50 DONNE IN ROSA IN PASSERELLA
Domenica 6 aprile, ore 17.30
Un evento che celebra la bellezza della rinascita: 50 donne che affrontano o hanno affrontato un tumore al seno sfilano con fierezza in passerella, indossando abiti firmati Gianfranco Venturi, con la partecipazione della designer Antonietta Tuccillo. Presenta Antonella Salvucci, accompagnamento musicale live di Icaro e Edy Giordano.
DALLA CURA ALLA SOPRAVVIVENZA
Mercoledì 9 aprile, ore 9.30 – 13.00
Tavola rotonda dedicata alla tossicità economica che colpisce le donne dopo una diagnosi oncologica o nel processo di uscita dalla violenza domestica. Intervengono figure istituzionali come Valeria Vittimberga (INPS), Fabrizio d’Alba (Federsanità), Mario Baccini (Microcredito), e rappresentanti del mondo medico e accademico.
Solidarietà, prevenzione e cultura: il cuore dell’iniziativa
Il progetto, che gode del patrocinio del Senato della Repubblica, della Regione Lazio, del Comune di Roma, dell’INPS e della LILT, si avvale del supporto di numerosi partner pubblici e privati. Tra gli executive partnersfigurano Enel, Domenico Di Crescenzo (Banca Mediolanum), Acaia Medical Center, ArtCloud Network, Musitalia e Banca Popolare del Lazio. Media partner ufficiali sono RAI e Askanews.

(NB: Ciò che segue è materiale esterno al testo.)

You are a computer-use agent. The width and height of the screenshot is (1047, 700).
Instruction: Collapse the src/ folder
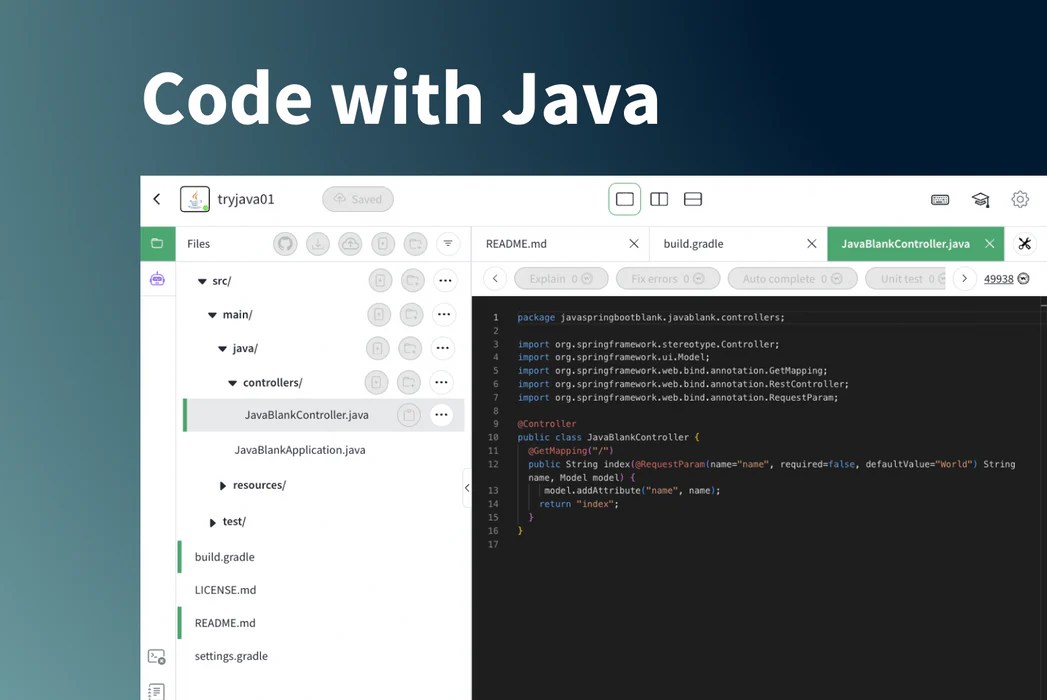pos(203,281)
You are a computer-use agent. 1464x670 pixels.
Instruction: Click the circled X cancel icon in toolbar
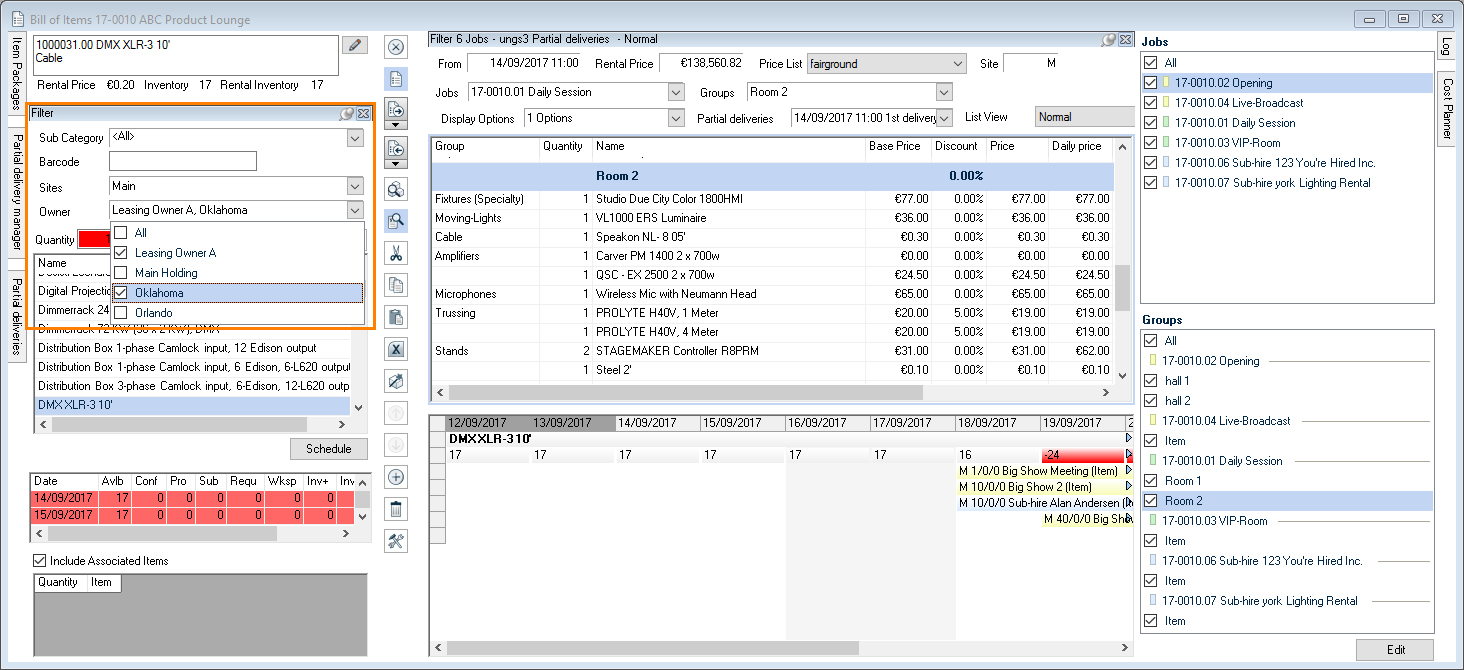[396, 47]
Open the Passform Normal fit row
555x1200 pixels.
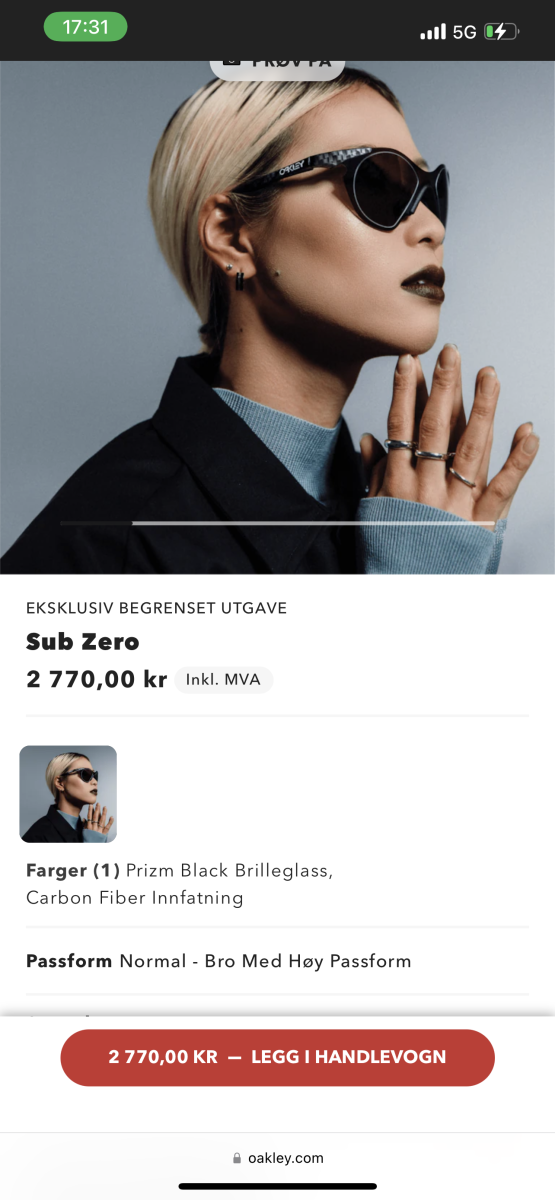click(x=277, y=961)
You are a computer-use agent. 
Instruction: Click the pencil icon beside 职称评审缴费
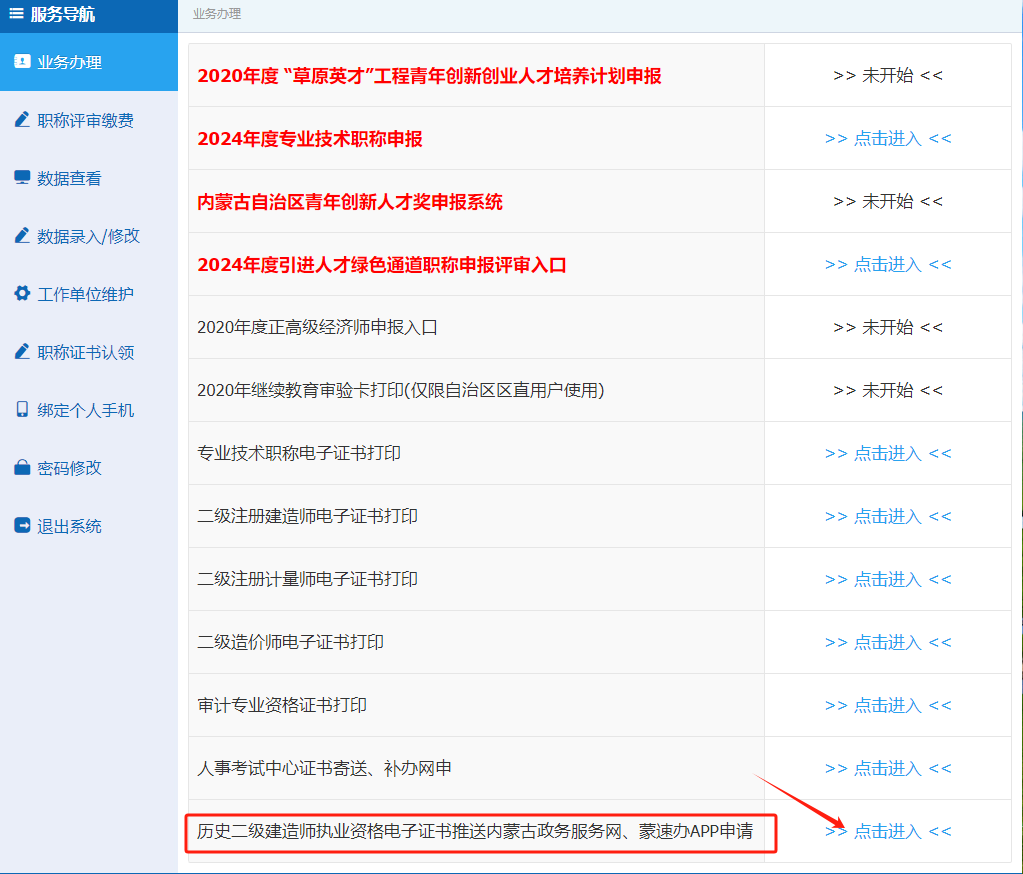22,120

L’intero ricavato del libro fotografico interattivo associato alla mostra sarà devoluto a sostegno di due importanti progetti sociali: Consorzio Umanitas e Salvamamme, in particolare per l’iniziativa “Valigia di Salvataggio”, pensata per aiutare le donne che fuggono da contesti di violenza.
Un messaggio universale che tocca anche il Vaticano
Non manca l’eco del messaggio del Papa Francesco, che nel 2023 aveva affermato:
“Non è amore quello che esige prigionieri. Davanti alla piaga degli abusi fisici e psicologici sulle donne c’è l’urgenza di riscoprire relazioni giuste ed equilibrate.”

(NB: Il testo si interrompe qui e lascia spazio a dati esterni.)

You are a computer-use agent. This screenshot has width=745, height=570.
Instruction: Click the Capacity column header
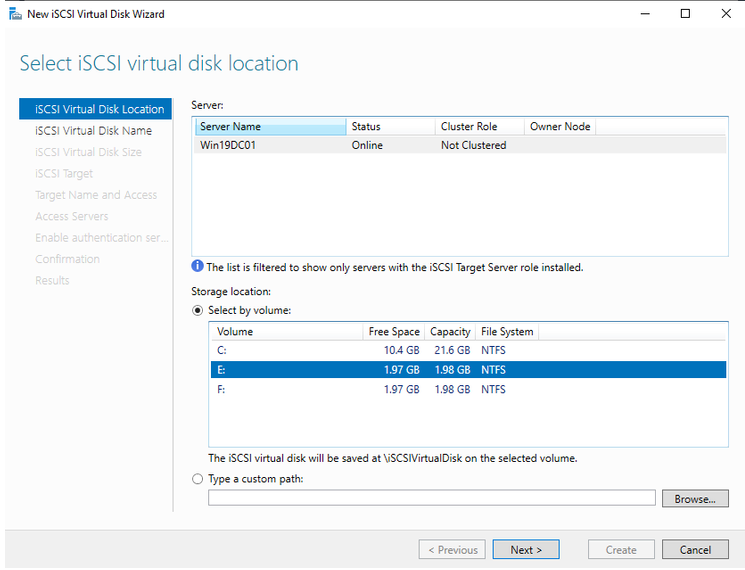[449, 332]
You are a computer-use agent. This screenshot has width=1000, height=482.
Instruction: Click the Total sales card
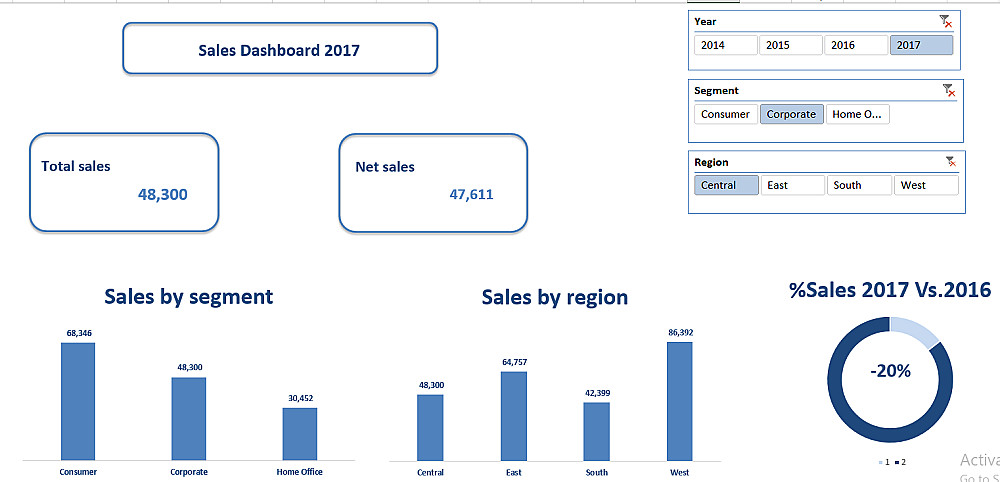[124, 182]
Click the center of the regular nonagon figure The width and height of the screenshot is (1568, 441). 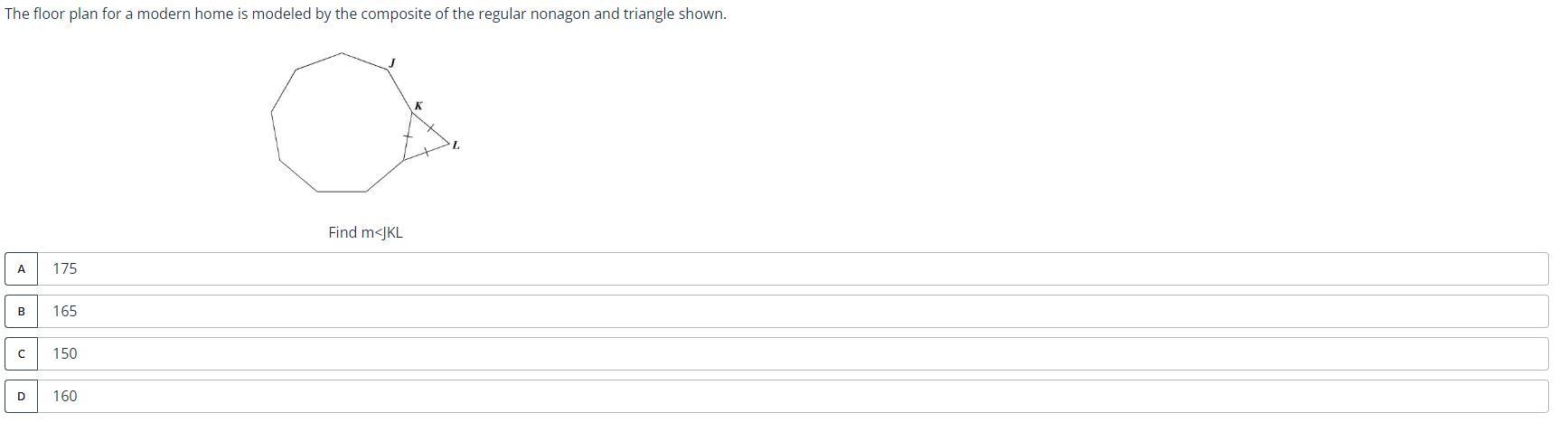point(342,123)
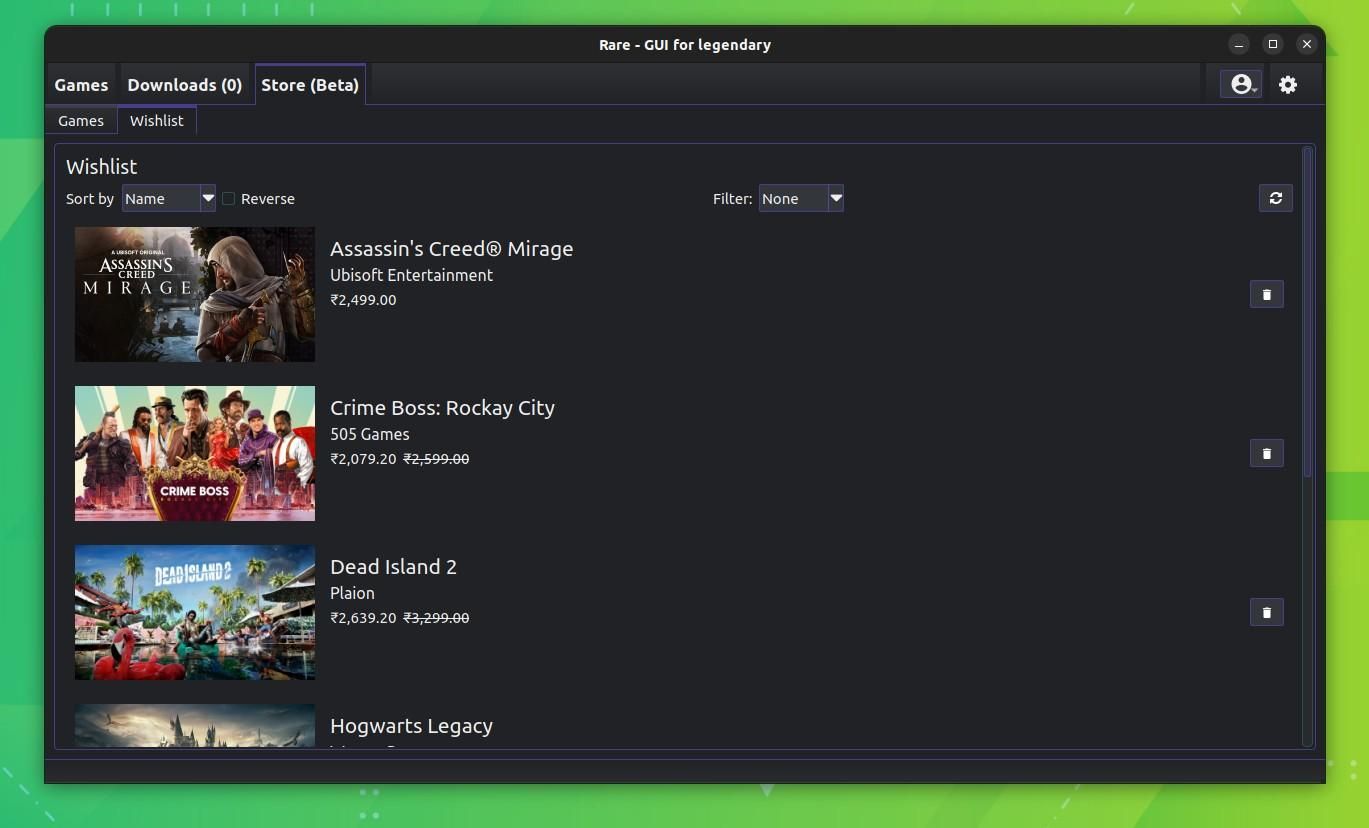Remove Crime Boss: Rockay City using trash icon
The image size is (1369, 828).
tap(1266, 453)
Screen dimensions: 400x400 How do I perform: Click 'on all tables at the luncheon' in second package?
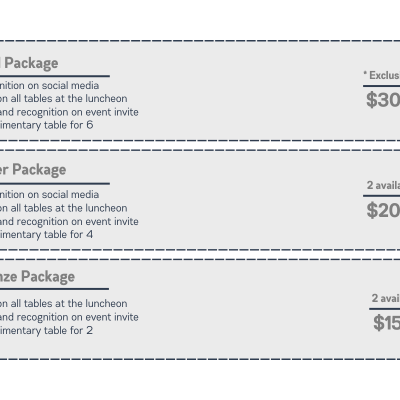pos(64,208)
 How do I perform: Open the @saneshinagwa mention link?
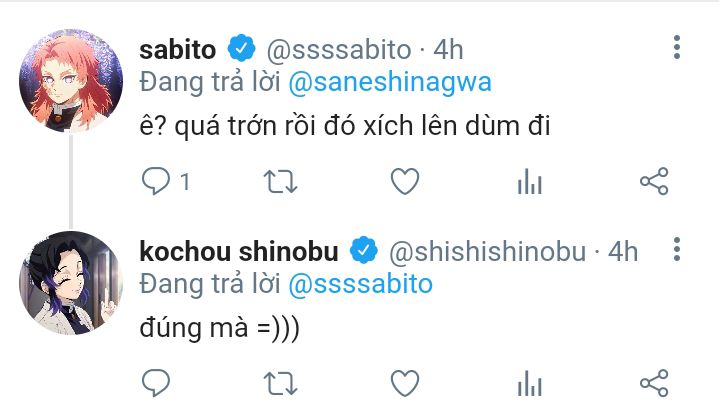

Un richiamo forte alla responsabilità collettiva che trova piena corrispondenza nel cuore di questo progetto, che da 10 anni racconta storie di resistenza e trasformazione.

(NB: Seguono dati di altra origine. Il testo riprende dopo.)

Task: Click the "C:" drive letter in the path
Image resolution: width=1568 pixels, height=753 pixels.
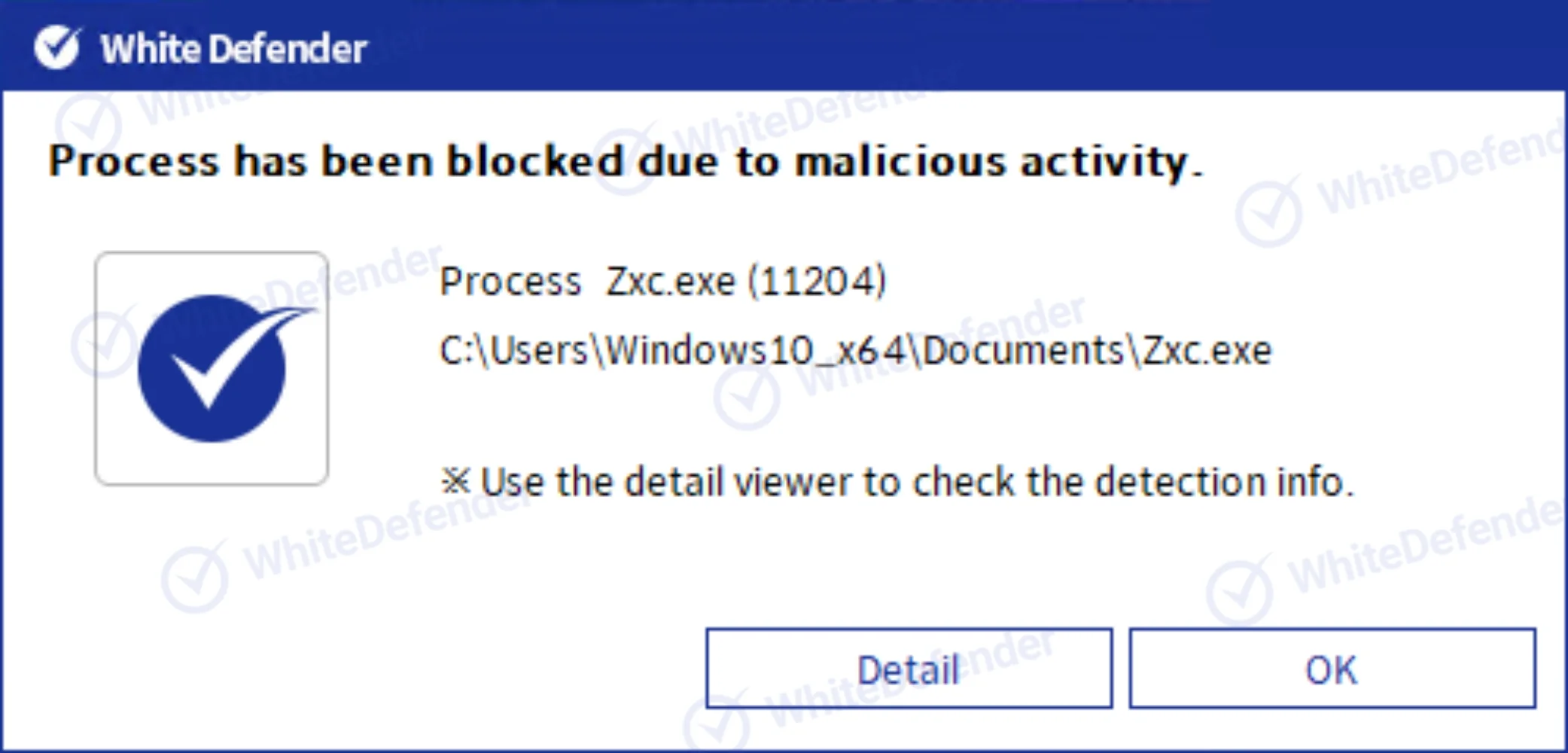Action: click(453, 351)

Una mostra che lascia il segno
Women for Women Against Violence – La Mostra non è solo un’esposizione fotografica: è un grido di denuncia, un gesto di cura, un invito all’ascolto. È un’occasione di riflessione profonda che, come sottolinea la stessa Donatella Gimigliano, “è diventata il figlio che non ho potuto avere, ciò che mi ha permesso di andare avanti”.
L’esposizione è aperta al pubblico fino al 10 aprile 2025, con orario 10.00 – 17.00, ingresso gratuito.